The other night while checking a few scores on ESPN, I came across a story that I thought I would share with you. It’s about a prep program in North Carolina that promises eligibility in a NCAA Division I program. Sounds like a great causes in case someone needs that extra push, right?
From the Outside the Lines article written by Mike Fish, North Carolina Tech Preparatory Christian Academy is drawing looks from the state in terms of complaints. Without going into too much detail (there’s the article for that), the Tigers football team has 119 players, all which pay their own way (tuition is about $8,000 according to the article.) The President Tim Newman also is the Head Coach, the Athletic Director, and the headmaster. His wife is the Principal and Business/Admissions Administrator. Together, the two are the only members of the Appeals Board of NC Tech.
Parents are complaining that they were misled by Newman, saying this and promising that. Some assistant coaches were also claiming that is was always about who could pay and never about the talent level. Another one was hired to start a postgraduate women’s basketball program, but instead recruited for the football team (she never coached basketball at NC Tech, as the Tigers never played a game.)
Newman sold ideas to kids that thought they had a golden shot to jump into college football with the use of having Christian beliefs, and the parents bought it. One kid never played football and ran a 4.34 second for a 40-yd dash. He didn’t see much playing time, even though Newman called him “one of our top recruits.” This goes back to the theory that it was never about the talent, but more about who could cough up the cash.
Something else that may be of interest to anyone in Ohio, namely the Central portion of the state, is that North Carolina Tech had on their schedule to play “Ohio State JV.” However, that turned out to be Ohio State-Newark’s club team instead. Had Ohio State played North Carolina Tech, that would have presented penalties to the school for playing a postgraduate program as a NCAA Division I member. One of the Tech players said that it wasn’t Ohio State, with the red and blue jerseys and the script “Titans” on the jerseys. Also, the game was played in Newark and not in Ohio’s capital. In case you were wondering, the Tigers of NC Tech won 90-18 over Ohio State-Newark.
That also leads to an interesting point also made by the video accompanying the article, is that North Carolina Tech brags about being National Champions, but there is no governing bodies giving them said title. Technically, they can’t be National Champions just because of record or what have you. Also, going around and winning games doesn’t count as being National Champions. Newman even said that he could call them National Champions, since he got the team rings (which apparently still owns a lot of money for.)

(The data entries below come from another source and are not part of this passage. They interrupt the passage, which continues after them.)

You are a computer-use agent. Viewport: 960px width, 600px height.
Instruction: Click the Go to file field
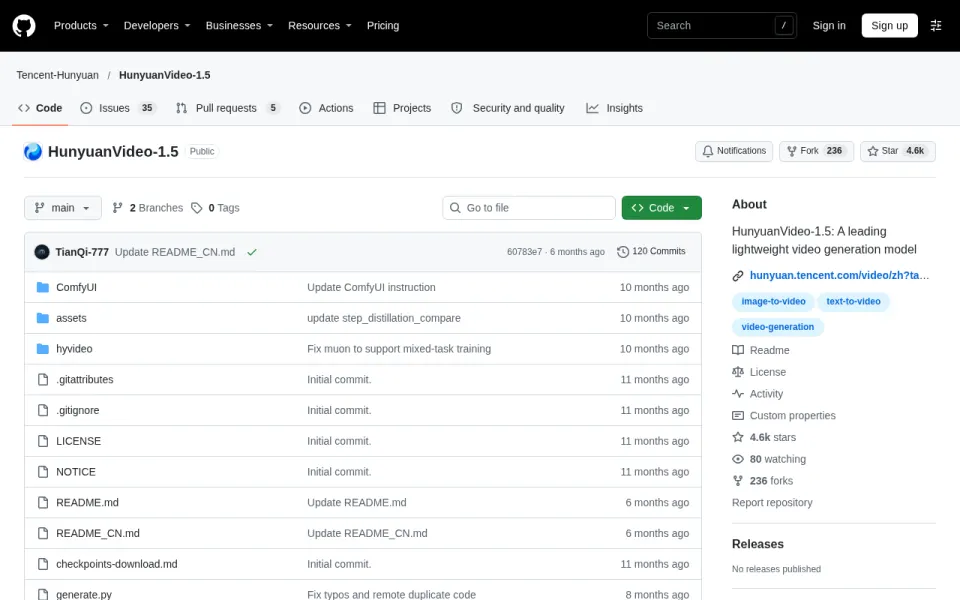[x=528, y=208]
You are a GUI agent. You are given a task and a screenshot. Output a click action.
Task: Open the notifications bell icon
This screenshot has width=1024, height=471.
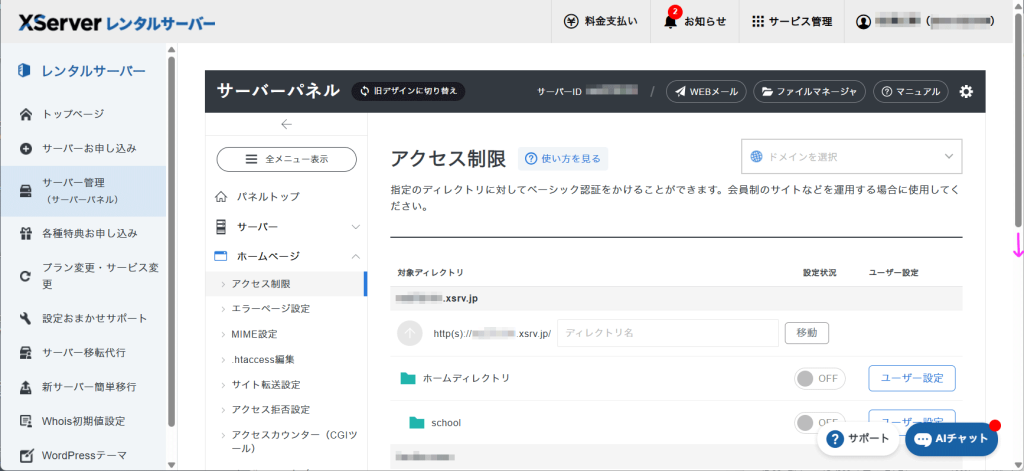(671, 21)
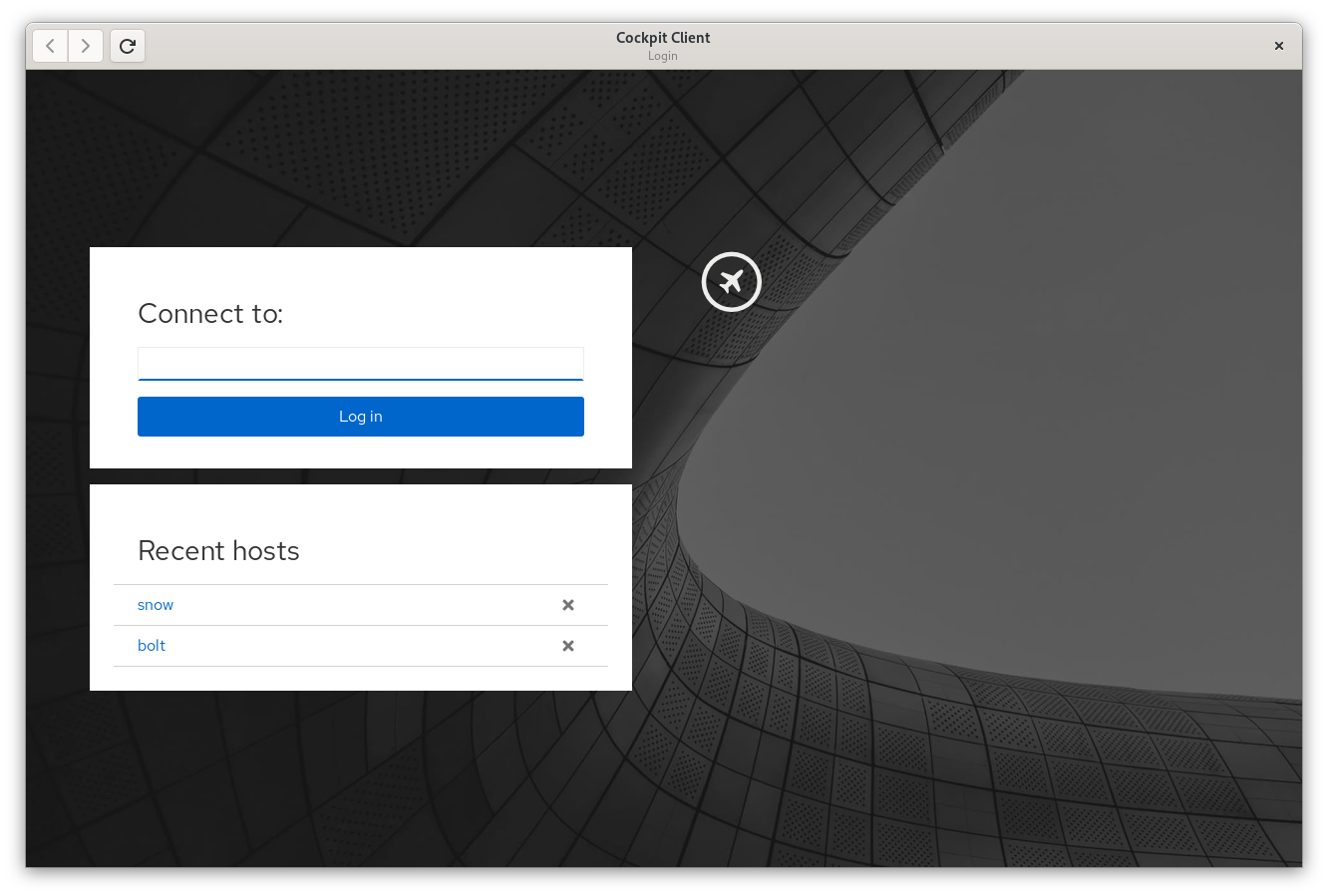Click the Cockpit airplane logo
The height and width of the screenshot is (896, 1328).
click(x=731, y=282)
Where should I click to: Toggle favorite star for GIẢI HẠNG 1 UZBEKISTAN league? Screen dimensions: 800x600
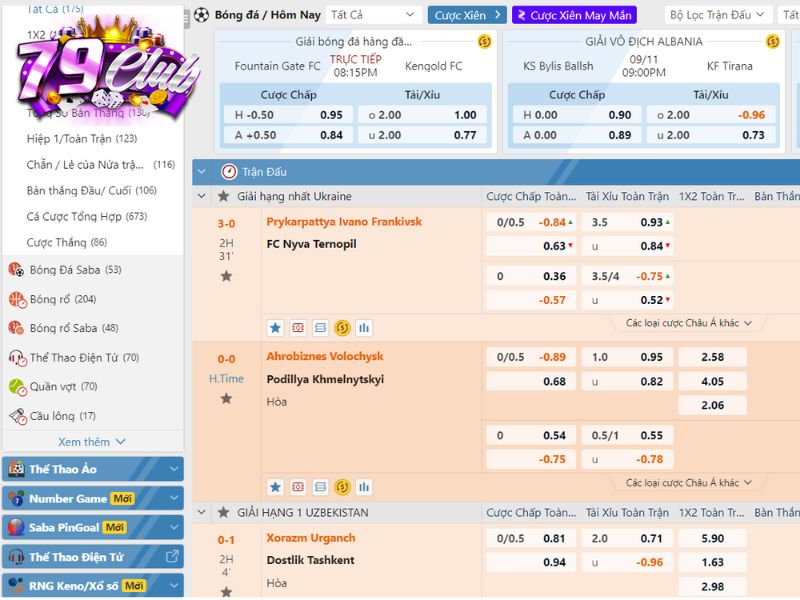(224, 513)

I think this is a sad story, because the people that believe this story to be true get swindled out of money. While some do make it to Division I programs, like Pittsburgh Steelers Antonio Brown did, most do not. One thing I also found interesting was the fact that classes are not in a classroom, but online. North Carolina Tech pays a company for every class taken. Most kids don’t even take a class, some just read up on how to improve on the SATs.
I also feel a bit angry that someone would have the guts to actually take money from people that aren’t doing too hot in the tough economy. Some don’t see the field to play, leaving their dreams crushed. I probably should mention the padding of the resume when it comes to NFL experience, the playing for a team in a league that folded before the season began, most hired coaches faced a criminal charge, the abusing of religion to get something they want, and the inability to listen to critics, but I won’t. Mike Fish did an excellent job with this article, and I want you to read it and listen to the clip.
Sports can be a great thing, except when people use it to line their wallets with green. Folks, be careful out there.